Valuation Multiples May Not Matter Anymore — but Only Up to a Point

By John Banks

When someone says U.S. equities are historically expensive, what do they mean?

It depends on the measurement being used. Different yardsticks will measure different things — and come back with different results.

For example: It has been pointed out that, in 2020, there were 28 stocks in the S&P 500 trading above 10 times sales. That is a staggeringly high valuation. In the heat of the dot-com bubble, prior to the year 2000 bust, there were only 29.

One could also consider the earnings multiple for the S&P 500.

At its current level of roughly 22 times earnings, the S&P’s valuation is historically high. To be considered cheap — again in historical valuation terms — the S&P 500 would have to fall 30% or more.

But what if that doesn’t happen? What if the valuation multiple expands from here instead?

Imagine a future where the following two things occur (both plausible scenarios):

  • The international bid for U.S. Treasuries disappears. The Federal Reserve is forced to support the U.S. Treasury bond market single-handedly. In so doing, they unleash a flood of new dollars (the currency that is used to buy the bonds, and thus keep the market propped up).
  • In 2021, due to extreme economic conditions, Washington approves a “permanent stimulus” in the amount of $2,000 per month for means-tested households (a proposal already being floated by Democrats). In this manner, both Universal Basic Income (UBI) and Modern Monetary Theory (MMT) are fully realized via the back door.

In a scenario like that — where the twin engines of monetary and fiscal policy are kicked into high gear, or even into hyperdrive — you would have an unprecedented economic outcome, and an unprecedented market outcome to boot.

Even as the U.S. dollar rapidly lost value, all Americans — including the 60% of the country within touching distance of the poverty line, or even below it — would have spending cash. That would mean they keep watching Netflix, and eating McDonald’s, and ordering doodads from Amazon.

In a situation like that, historic valuation multiples might go out the window.

As the value of fiat currency eroded, companies selling basic household goods, and core forms of entertainment, would keep earning revenues and profits. Uncle Sam would permanently stimulate the consumers on the lower 60% of the economic rungs, while the upper 40% would look to own stocks.  

The bottom line here is that, if the Federal Reserve continues to do things it has never done before, at a scale it has never tried before — and the U.S. government joins in too, essentially wielding UBI and MMT at the same time — we have no idea what market valuations would do.

In a truly dystopian post-pandemic scenario, with fiscal and monetary policy blasting off to parts unknown, the typical multiple for the S&P 500 might balloon to 30- or 40-times earnings.

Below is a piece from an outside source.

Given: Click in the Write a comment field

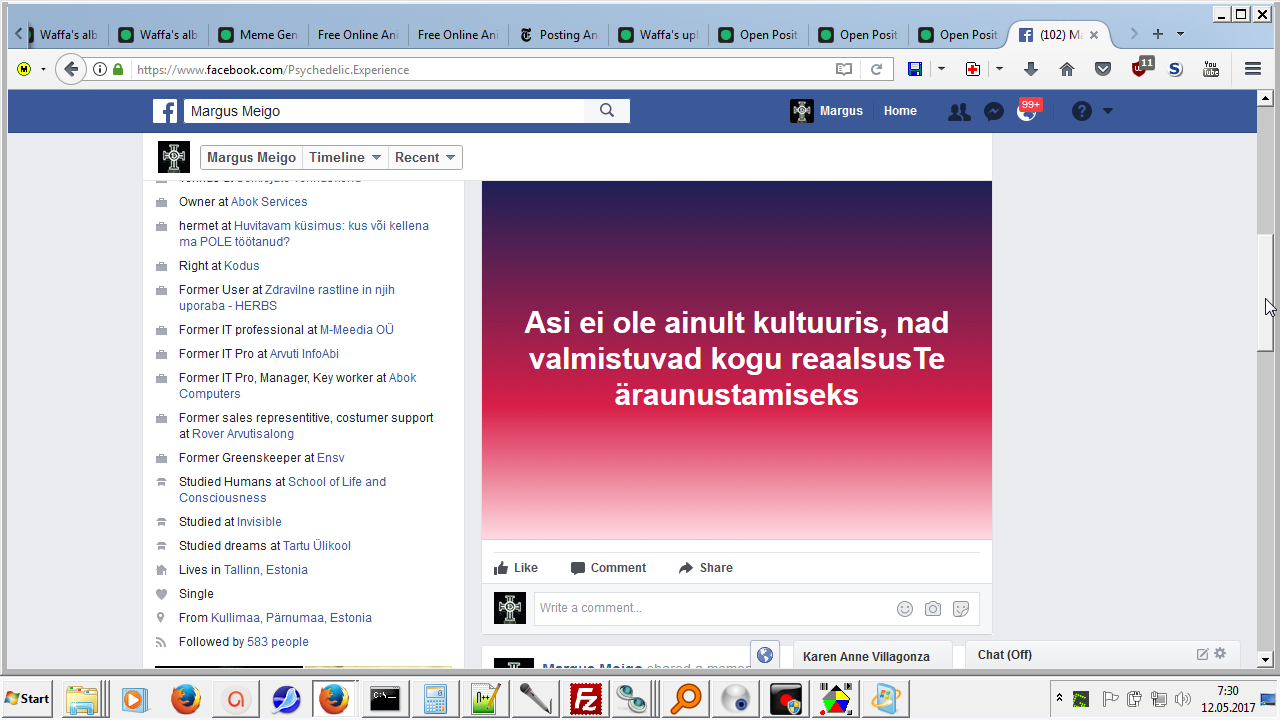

We can’t say it wouldn’t. We can only note how odd it would be for much of the country to have “free money,” at a time when fiat money was steadily becoming confetti.

Would this scenario mean joyous, happy days for investors? Not necessarily. If a scenario along these lines unfolded, some companies would do great — but others, not so much.

Take the current crop of “mania” stocks, for example, many of which are money-losing companies yet to produce a profit. Even in a multiple-expanded world, profitless companies that lack real prospects are headed for a brutal hard landing, if not total oblivion, when the current levels of extreme sentiment wear off.

That is because the multiplier effect on earnings per share of “zero” is zero; you can’t leverage a cashflow stream that doesn’t exist.

Companies with solid revenue-and-profit streams that continue to do well in a post-pandemic world, on the other hand, could see their multiples expand to nosebleed levels by historic standards.

As a form of investment, these companies would potentially offer inflation protection, through their ability to raise prices in line with inflation’s return. The shares of a company that maintained pricing power and strong purchase interest, against a dystopian economic backdrop, would be in high demand.

As such it is hard to say what markets will do, because different parts of the market are taking divergent paths now.

For example, there are the tech juggernauts, a group of six names that make up the lion’s share of the Nasdaq; there are the broad-based pandemic winners, the companies that will continue to thrive in the current business environment; and beyond that there are the mania names, along with a slew of bankrupt entities and profitless small caps. All of the latter will be washed away when sanity returns.

But what will the rest of the market look like? Will the S&P 500 multiple continue expanding, even as COVID-related fallout gets worse, in anticipation that twin turbo stimulus power (monetary and fiscal policy) is on the way? We might be about to find out.